Passage for review =>
※ ※ ※

Notice that the homotopy colimit of $\mathbf{N}\mathcal{M}$ is the simplicial set diagonal of $\mathsf{\Psi }\left(\mathcal{M}\right)$:

$$\mathrm{hocolim}\mathbf{N}\mathcal{M}=\mathrm{diag}\mathsf{\Psi }\left(\mathcal{M}\right).$$

(69)

Then, every $\mathrm{D}\left(\mathcal{M}\right)$-module A defines a coefficient system on $\mathrm{hocolim}\mathbf{N}\mathcal{M}$ and the corresponding cohomology groups are justly calculated as

$$H^n(\mathrm{hocolim}\mathbf{N}\mathcal{M},A)=H^n{C}^{•}(\mathrm{hocolim}\mathbf{N}\mathcal{M},A),$$

(70)

where $C^{•}(\mathrm{hocolim}\mathbf{N}\mathcal{M},A)$ is the alternating faces sum cochain complex of the diagonal cosimplicial abelian group $\mathrm{diag}{C}^{•,•}(\mathcal{M},A)$; that is,

$$C^n(\mathrm{hocolim}\mathbf{N}\mathcal{M},A)=C^{n,n}(\mathcal{M},A),\partial ={\displaystyle \sum _{i=0}^n}{(-1)}^i{d}_h^i{d}_v^i:C^{n-1,n-1}(\mathcal{M},A)\to C^{n,n}(\mathcal{M},A).$$

(71)

Proposition 7.

Let $\mathcal{M}$ be a presheaf of monoids on $\mathrm{C}$. For any $\mathrm{D}\left(\mathcal{M}\right)$-module A, there are natural isomorphisms

$$H^n{C}^{•}(\mathcal{M},A)\cong H^n(\mathrm{hocolim}\mathbf{N}\mathcal{M},A).$$

(72)

Proof. 

This is a direct application of the generalized Eilenberg-Zilber theorem of Dold-Puppe (see, e.g., Reference [24] (Chapter IV, Theorem 2.4), which shows that both cochain complexes $C^{•}(\mathcal{M},A)$ and $C^{•}(\mathrm{hocolim}\mathbf{N}\mathcal{M},A)$ are cohomology equivalent in a natural way. □

A subcomplex of $C^{•}(\mathcal{M},A)$ plays an important role in our development. Following Gerstenhaber-Schack [7], we establish the following

Definition 2.

Let $\mathcal{M}$ be a presheaf of monoids. If A is a $\mathrm{D}\left(\mathcal{M}\right)$-module, we say that a n-cochain $\phi \in C^n(\mathcal{M},A)$ is simple if $\phi (\beta ,\ast )=0$ for every $\beta \in {\mathbf{N}}_n{\mathrm{C}}^{\mathrm{op}}$, that is, if $\phi {\mid }_{{}_{{\mathsf{\Psi }}_{n,0}}}=0$. We denote the subcomplex of simple cochains of $C^{•}(\mathcal{M},A)$ by

$$C_s^{•}(\mathcal{M},A),$$

(73)

※ ※ ※

Data section =>
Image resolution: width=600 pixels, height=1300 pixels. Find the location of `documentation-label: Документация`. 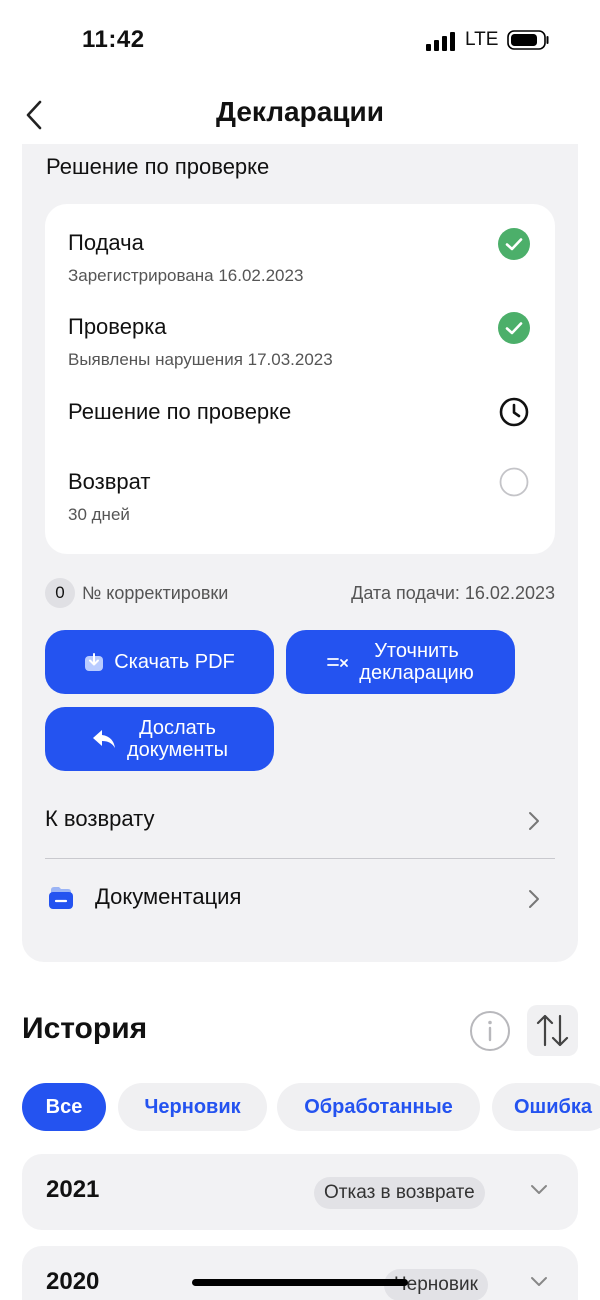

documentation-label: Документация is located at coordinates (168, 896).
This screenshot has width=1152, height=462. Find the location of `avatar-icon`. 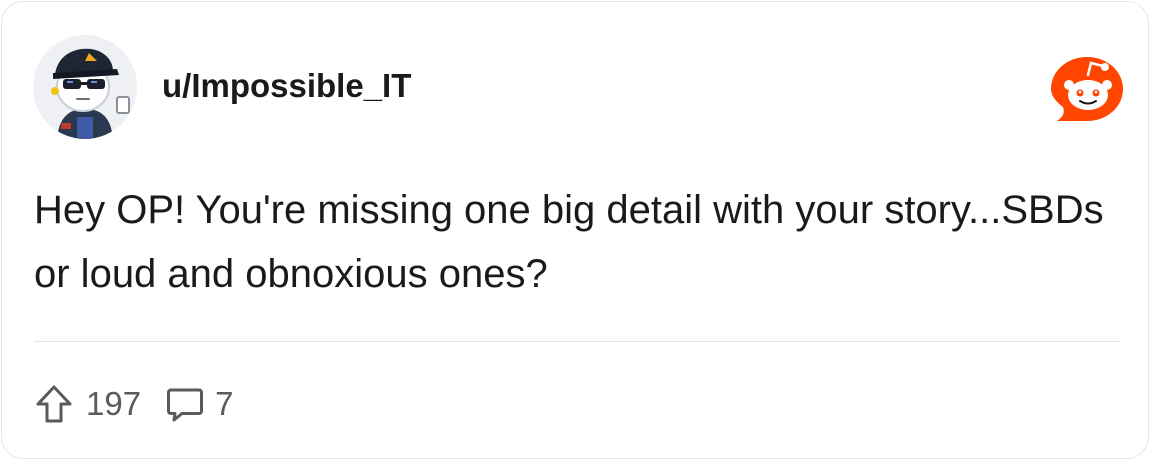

※ ※ ※

What you should do => Continue the excerpt on cohomology of presheaves of monoids, starting immediately after the display labeled (73) that introduces the subcomplex of simple cochains.

Exercise response =>
so that $C_s^0(\mathcal{M},A)=0$ and, for $n\ge 1$,

$$C_s^n(\mathcal{M},A)={\displaystyle \underset{\begin{array}{c}p+q=n\hfill \\ q\ge 1\hfill \end{array}}{⨁}}{C}^{p,q}(\mathcal{M},A)={\displaystyle \underset{p+q=n-1}{⨁}}{C}^{p,q+1}(\mathcal{M},A).$$

(74)

Theorem 2.

Let $\mathcal{M}$ be a presheaf of monoids on $\mathrm{C}$. For any $\mathrm{D}\left(\mathcal{M}\right)$-module A there are natural isomorphisms

$$\begin{array}{c}{H}_s^n(\mathcal{M},A)\cong H^n{C}_s^{•}(\mathcal{M},A),n\ge 1,\hfill \end{array}$$

(75)

$$\begin{array}{c}{H}^n(\mathcal{M},A)\cong H^n{C}^{•}(\mathcal{M},A),n\ge 0.\hfill \end{array}$$

(76)

Proof. 

To start, we construct a bisimplicial $\mathrm{D}\left(\mathcal{M}\right)$-module $Q_{•,•}$ and a simplicial $\mathrm{D}\left(\mathcal{M}\right)$-module $B_{•}$, as follows.

In $Q_{•,•}$, each $Q_{p,q}$ is the free $\mathrm{D}\left(\mathcal{M}\right)$-module on the set ${\mathsf{\Psi }}_{p,q}\left(\mathcal{M}\right)$, endowed with the map $\pi :{\mathsf{\Psi }}_{p,q}\left(\mathcal{M}\right)\to \mathrm{ObD}\left(\mathcal{M}\right)$ given by

$$\pi (\beta ,\tau )=(\beta p,{({\tau }_1\cdots {\tau }_q)}^{{\beta }_1\cdots {\beta }_p})((\beta p,e)\mathrm{if}q=0).$$

(77)

Thus, for each object $(U,x)$ of $\mathrm{D}\left(\mathcal{M}\right)$, $Q_{p,q}(U,x)$ is the free abelian group with generators the quadruplets $(\beta ;\tau ;u_0,u_1)$ with $\beta \in {\mathbf{N}}_{p+1}{C}^{\mathrm{op}}$, $\tau \in {\mathbf{N}}_q\mathcal{M}\left(\beta 0\right)$, and $u_0,u_1\in \mathcal{M}\left(U\right)$, such that $\beta (p+1)=U$ and

$$u_0{({\tau }_1\cdots {\tau }_q)}^{{\beta }_1\cdots {\beta }_{p+1}}{u}_1=x.$$

(78)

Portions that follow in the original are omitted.